コンタクトの上から度入りメガネをかけてもいいですか?
状況によっては使われることもあるが、自己判断は勧めにくい。過矯正や視界の不自然さが出ることがあり、眼科や眼鏡店で見え方を確認したほうが安全だ。
コンタクトとメガネはどちらが目にやさしいですか?
一般には、目を休ませやすいのはメガネだ。一方で、視野の広さや動きやすさではコンタクトに利点がある。大切なのは片方に固定せず、状態に応じて使い分けることだ。
老眼が始まったらコンタクトとメガネの併用は増えますか?
増える傾向はある。遠く用のコンタクトを使い、近くを見る時だけ補助メガネを使う人は少なくない。ただし、遠近両用コンタクトや遠近両用メガネのほうが合う場合もある。
頭痛がするのは度数が合っていないからですか?
可能性はあるが、それだけとは限らない。乾燥、長時間装用、乱視補正のズレ、フレームの圧迫など複数の原因が考えられる。症状が続くなら早めに確認したい。
無理のない併用が、いちばん長く続く
コンタクト メガネ 併用のポイントは、両方を同時に使うかどうかではなく、何のために使うのかを明確にすることにある。伊達メガネやサングラスのように補助的な役割なら取り入れやすい。
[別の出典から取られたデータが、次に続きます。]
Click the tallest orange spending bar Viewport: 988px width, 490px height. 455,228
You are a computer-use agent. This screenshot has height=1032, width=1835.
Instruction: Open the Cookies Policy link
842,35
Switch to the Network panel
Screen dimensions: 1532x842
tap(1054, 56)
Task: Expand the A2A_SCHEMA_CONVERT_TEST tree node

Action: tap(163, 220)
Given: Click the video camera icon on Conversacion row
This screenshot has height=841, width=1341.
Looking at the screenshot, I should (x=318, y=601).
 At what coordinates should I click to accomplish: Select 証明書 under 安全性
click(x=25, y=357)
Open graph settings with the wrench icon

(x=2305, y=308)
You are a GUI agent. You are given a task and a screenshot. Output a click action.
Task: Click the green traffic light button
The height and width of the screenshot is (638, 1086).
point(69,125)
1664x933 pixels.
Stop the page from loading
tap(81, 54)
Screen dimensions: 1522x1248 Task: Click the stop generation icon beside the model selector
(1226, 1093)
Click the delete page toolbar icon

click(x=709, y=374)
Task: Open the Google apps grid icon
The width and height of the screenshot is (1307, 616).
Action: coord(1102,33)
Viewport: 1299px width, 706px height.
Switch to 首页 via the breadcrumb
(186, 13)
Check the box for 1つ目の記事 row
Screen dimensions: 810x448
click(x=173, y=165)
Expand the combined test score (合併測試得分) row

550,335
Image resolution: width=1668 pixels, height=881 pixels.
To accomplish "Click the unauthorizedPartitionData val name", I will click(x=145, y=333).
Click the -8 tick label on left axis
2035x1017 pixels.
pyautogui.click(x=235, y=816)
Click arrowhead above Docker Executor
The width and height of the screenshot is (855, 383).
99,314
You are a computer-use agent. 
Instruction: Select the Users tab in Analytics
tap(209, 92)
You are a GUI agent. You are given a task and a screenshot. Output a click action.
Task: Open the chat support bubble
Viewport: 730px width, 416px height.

度入りメガネを重ねるなら、見え方の設計をきちんと考える必要がある。
快適さと安全性は、たいてい同じ方向を向いている。乾くのに我慢しない。見えにくいのに放置しない。頭痛が出る組み合わせを無理に続けない。その積み重ねが、目を守るいちばん現実的な方法だ。
毎日の視界は、生活の質を静かに左右する。コンタクトかメガネか、ではなく、コンタクトとメガネをどう付き合わせるか。そこを丁寧に考えた人ほど、結果として長く快適に使い続けられる。